Multiple family members, friends and a former coworker spoke during his memorial service on Friday at Mission Hills Church in Littleton.
Cody Mooney’s four children were seated near the front of their church during the memorial service, and Emily Mooney was the second speaker during the emotional ceremony. She is due to give birth to the couple’s fifth child very soon, and held their young daughter in her arms as she remembered the man she first started dating during their freshman year of high school, and has been married to for a decade.
“He was not larger than life: he was ours,” Emily Mooney said. “He had a life as a husband and father, and he was just another guy. He was your neighbor, your friend, your son, and he was my precious husband.”
She said her husband’s defining factor was his love of Jesus Christ, and that he was an avid outdoorsman who actively pursued deep, meaningful relationships.
“I will always miss him, love him, and long for him,” she said.
Firefighter Dave Petau recounted Cody Mooney’s days training to be a firefighter, and how he used to run upstairs before people had even arrived for training.
Specifically, he remembered one day when Cody Mooney helped save a man who had fallen into cardiac arrest. That same man attended Cody Mooney’s memorial service.

SOURCE MATERIAL
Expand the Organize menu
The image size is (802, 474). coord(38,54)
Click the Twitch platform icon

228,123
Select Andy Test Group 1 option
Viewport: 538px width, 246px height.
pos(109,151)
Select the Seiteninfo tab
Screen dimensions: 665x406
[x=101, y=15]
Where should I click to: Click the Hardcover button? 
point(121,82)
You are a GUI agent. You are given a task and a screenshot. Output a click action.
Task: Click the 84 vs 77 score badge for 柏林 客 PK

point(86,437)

==

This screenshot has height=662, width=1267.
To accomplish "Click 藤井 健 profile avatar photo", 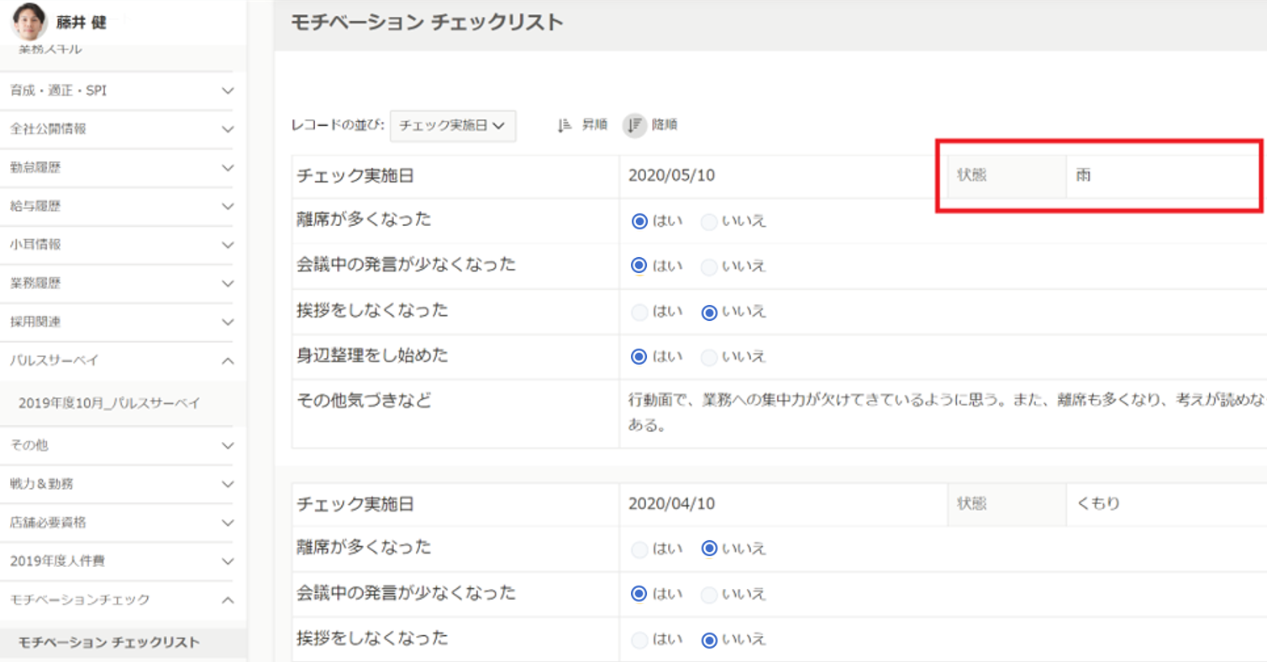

* * *

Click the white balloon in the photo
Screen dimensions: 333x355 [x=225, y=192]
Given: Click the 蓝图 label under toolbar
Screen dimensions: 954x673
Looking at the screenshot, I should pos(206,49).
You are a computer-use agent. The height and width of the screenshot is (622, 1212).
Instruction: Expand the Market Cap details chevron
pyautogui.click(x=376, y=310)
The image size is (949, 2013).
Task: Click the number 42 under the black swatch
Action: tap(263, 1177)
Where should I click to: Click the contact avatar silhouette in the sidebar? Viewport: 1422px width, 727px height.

PROBLEMS AND TASKS
1. In the records, starting at the line that contains "Expand the Organize menu" and ending at the line that contains "point(86,437)", switch "Hardcover" to "Paperback" and write those lines out again with nothing else changed.
2. Resume the article about the memorial service, picking up right after its last sentence.
The article and the records were taken from separate, unrelated sources.

ANSWER SET
1.
Expand the Organize menu
The image size is (802, 474). coord(38,54)
Click the Twitch platform icon

228,123
Select Andy Test Group 1 option
Viewport: 538px width, 246px height.
pos(109,151)
Select the Seiteninfo tab
Screen dimensions: 665x406
[x=101, y=15]
Where should I click to: Click the Paperback button? 
point(121,82)
You are a GUI agent. You are given a task and a screenshot. Output a click action.
Task: Click the 84 vs 77 score badge for 柏林 客 PK

point(86,437)

2.
“While it was a team effort that night, I have no doubt in my mind if Cody wasn’t alive, he would not be there today,” Petau said.
Cody Mooney’s father Kevin Mooney thanked the state of Colorado for their flood of support for his son following his death. He told 9NEWS earlier this week that Cody Mooney moved to Colorado because he loved the mountains so much, and he wanted his kids to grow up as natives.
“He would have wanted us to show up because he showed up for people,” Kevin Mooney said.
Emily Mooney said her husband used to end phone calls with their children the same way: by saying “love you, miss you, kiss you.”
And now that he’s gone, she’s modified that message.
“Love you, miss you, wish we could kiss you,” she said.